King Green has never needed a quiet fight to stay useful in the UFC. Terrance McKinney has never really fought a quiet fight at all. Put them together at UFC 329, and the lightweight division gets the kind of matchup that does not need a long sell.
Green is set to face McKinney on July 11 in Las Vegas as part of the UFC 329 card during International Fight Week. The fight brings together a 39-year-old veteran entering his 31st UFC appearance and a lightweight finisher whose entire professional record has avoided the judges.
It is not a rankings fight with a title shot sitting directly behind it. It does not have to be. Green and McKinney both operate in the part of the division where one sharp performance can still change the next booking. For Green, it is about proving his current run is not just a late-career burst. For McKinney, it is about finally turning chaos into a win over a name that casual fans already know.

Green keeps finding wins
Green has spent too long in the UFC to be treated like a normal veteran opponent. He has seen every kind of striker, wrestler and prospect the promotion can put in front of him. He has lost hard fights, won ugly ones, talked through rounds and stayed relevant because he can still make opponents uncomfortable.
His 2026 run has given that reputation new life. Green has won three straight fights, including a first-round submission over Jeremy Stephens at UFC 328. At this stage of his career, every win carries a different weight. He is not being built slowly. He is fighting to stay in the part of the lightweight division where his name still opens doors.
McKinney will test that immediately. Green likes to read opponents, talk, adjust and stretch fights into his rhythm. McKinney rarely gives anyone that much time.

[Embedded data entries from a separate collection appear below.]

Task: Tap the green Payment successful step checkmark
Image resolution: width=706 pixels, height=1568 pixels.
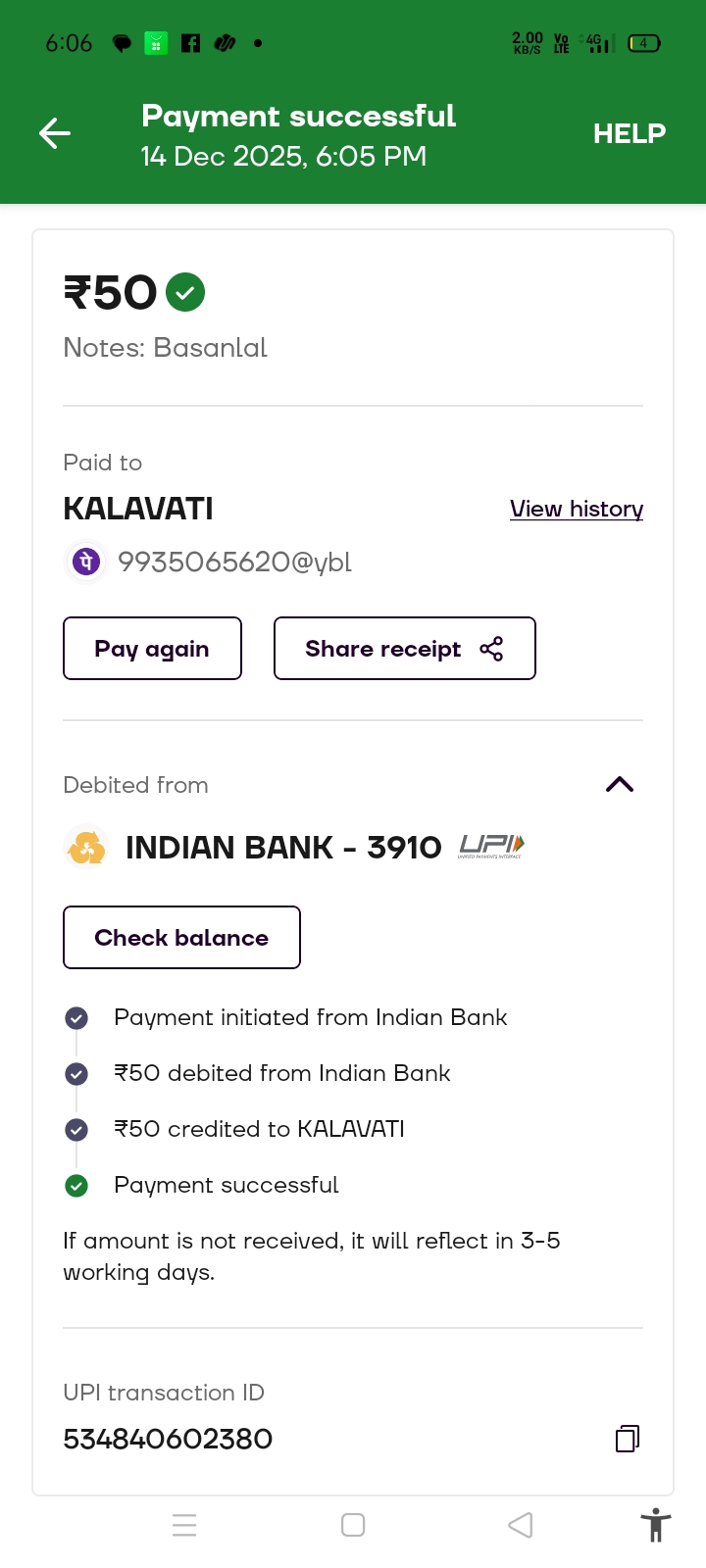Action: tap(76, 1186)
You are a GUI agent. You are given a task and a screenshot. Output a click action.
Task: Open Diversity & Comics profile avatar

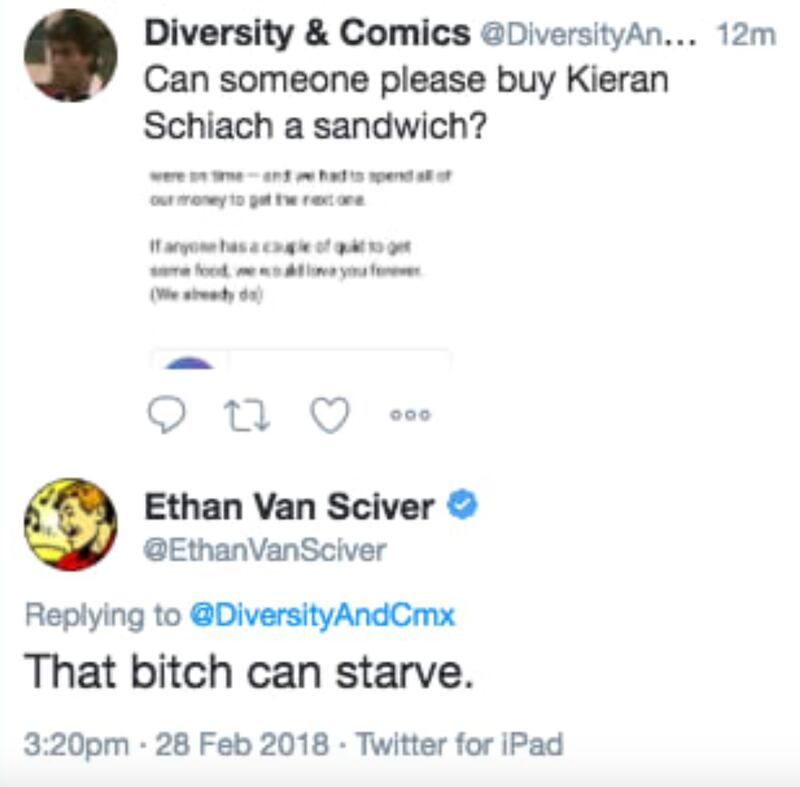70,57
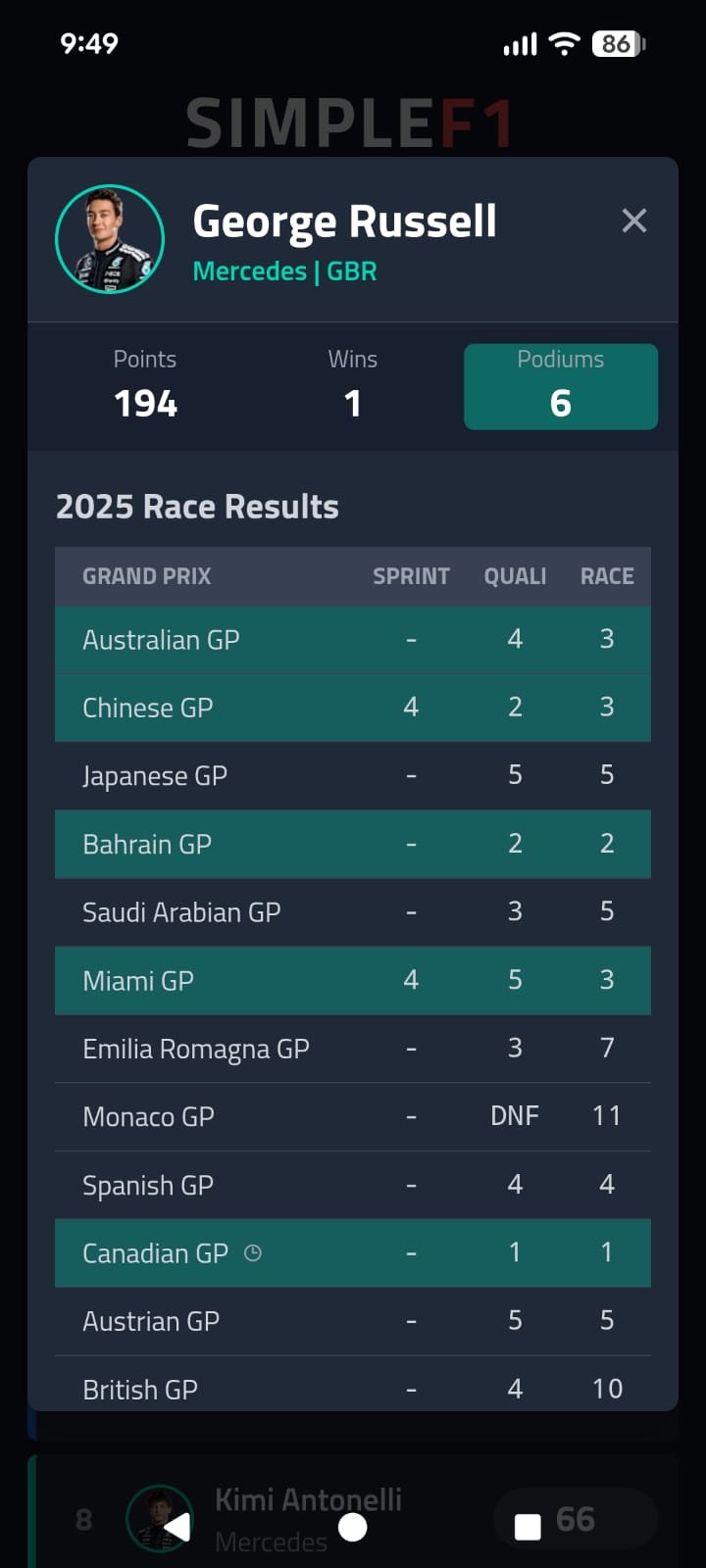Tap the Mercedes | GBR team link

pyautogui.click(x=284, y=271)
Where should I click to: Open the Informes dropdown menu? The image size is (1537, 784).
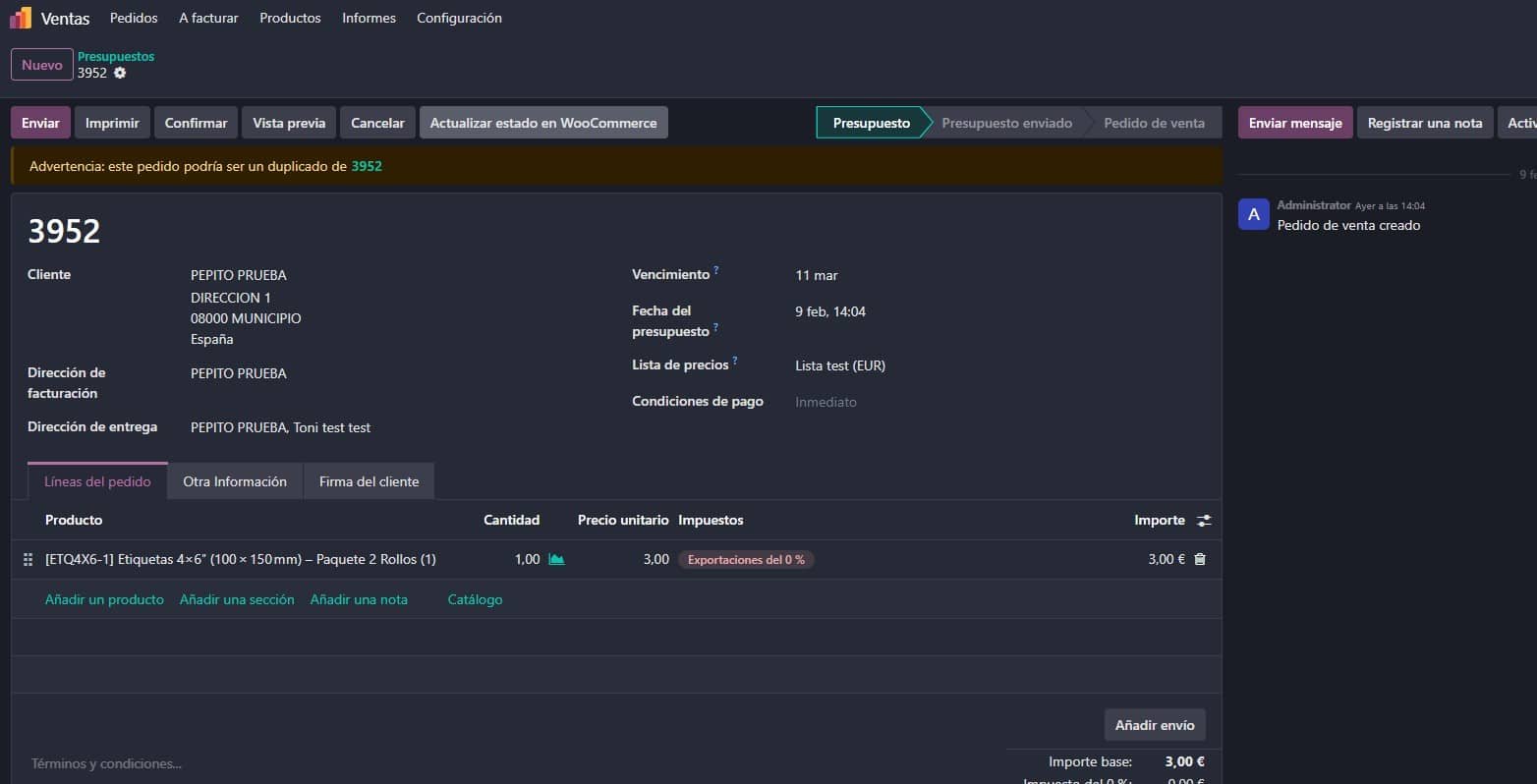(x=369, y=18)
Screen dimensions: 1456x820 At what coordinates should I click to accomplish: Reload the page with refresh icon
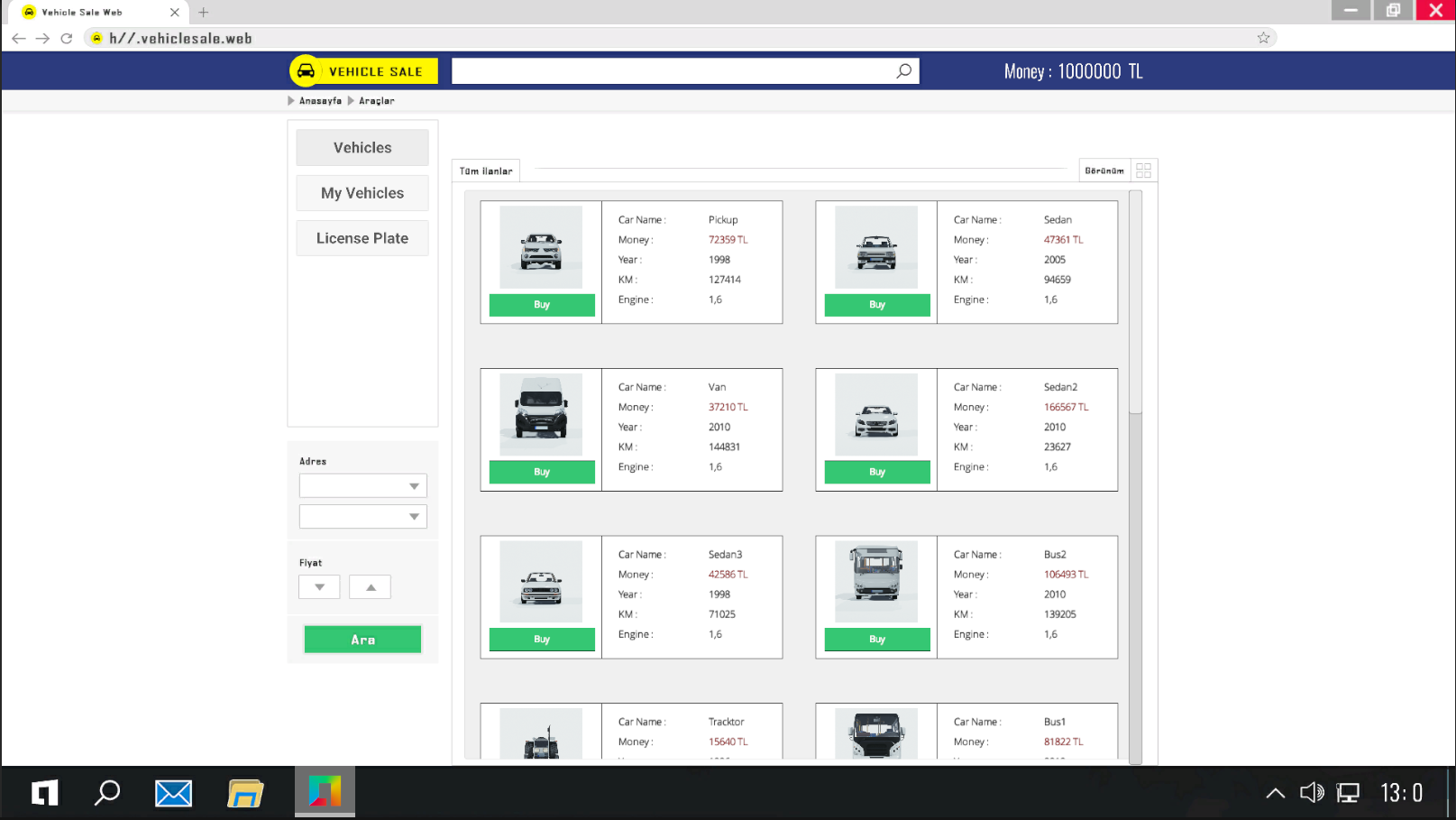(x=66, y=38)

The first minutes may decide whether Green gets to drag the fight into his veteran pace or whether McKinney turns it into another short night before the pattern forms.
- King Green enters UFC 329 on a three-fight winning streak.
- Terrance McKinney has finished every victory in his professional career.
- McKinney has never gone to a judges’ decision in 26 pro fights.
- The lightweight bout is expected to take place during UFC 329 on July 11.
McKinney brings the early storm
McKinney is one of the easiest fighters in the division to understand and one of the hardest to relax against. He starts fast, throws with real intent and looks for the kind of finish that can end a bout before the opponent has fully settled into the cage.

His most recent win showed the same pattern again. McKinney knocked out Kyle Nelson in 24 seconds, rebounding from a submission loss to Chris Duncan and reminding everyone why his fights rarely feel safe for either side. He is dangerous enough to end the night immediately and open enough to get caught if the first wave does not land clean.
That is why Green is such an interesting opponent for him. Green has the experience to survive early danger and the composure to punish a fighter who burns too much energy too quickly. But experience does not block punches by itself. If Green spends the opening round reading instead of answering, McKinney can make the fight disappear before the veteran layers begin to matter.
| UFC 329 lightweight matchup | King Green | Terrance McKinney |
|---|---|---|
| Professional record | 35-17-1, 1 NC | 18-8 |
| UFC experience | Set for his 31st UFC appearance | 13 UFC fights before this booking |
| Current form | Three straight wins in 2026 | Coming off a 24-second knockout of Kyle Nelson |
| Main danger | Experience, timing and ability to extend fights | Explosive starts and a 100% career finish rate |
UFC 329 gets a violent lightweight piece
UFC 329 already has bigger names attached to it, but Green vs McKinney gives the card a different type of value. It is the fight people circle because it feels unstable in the best way. One fighter has spent years learning how to stay calm when the cage gets messy. The other creates mess faster than almost anyone at lightweight.
For Green, beating McKinney would keep his late-career streak moving and give him another argument for a bigger name. He has already survived enough prospect tests and action fights to know that momentum can vanish quickly in this division. A fourth straight win at 39 would be hard to dismiss.
For McKinney, this is the kind of opponent he has needed. Quick knockouts get attention, but beating Green would give him a more durable name on the résumé. It would show that his danger is not limited to catching fighters before the UFC has fully measured them.
The matchup is simple on paper and tricky in the cage. Green wants time, reads and exchanges he can stretch. McKinney wants impact before the fight becomes a conversation. At UFC 329, one of them will probably get the fight he wants early. The other may not get much time to fix it.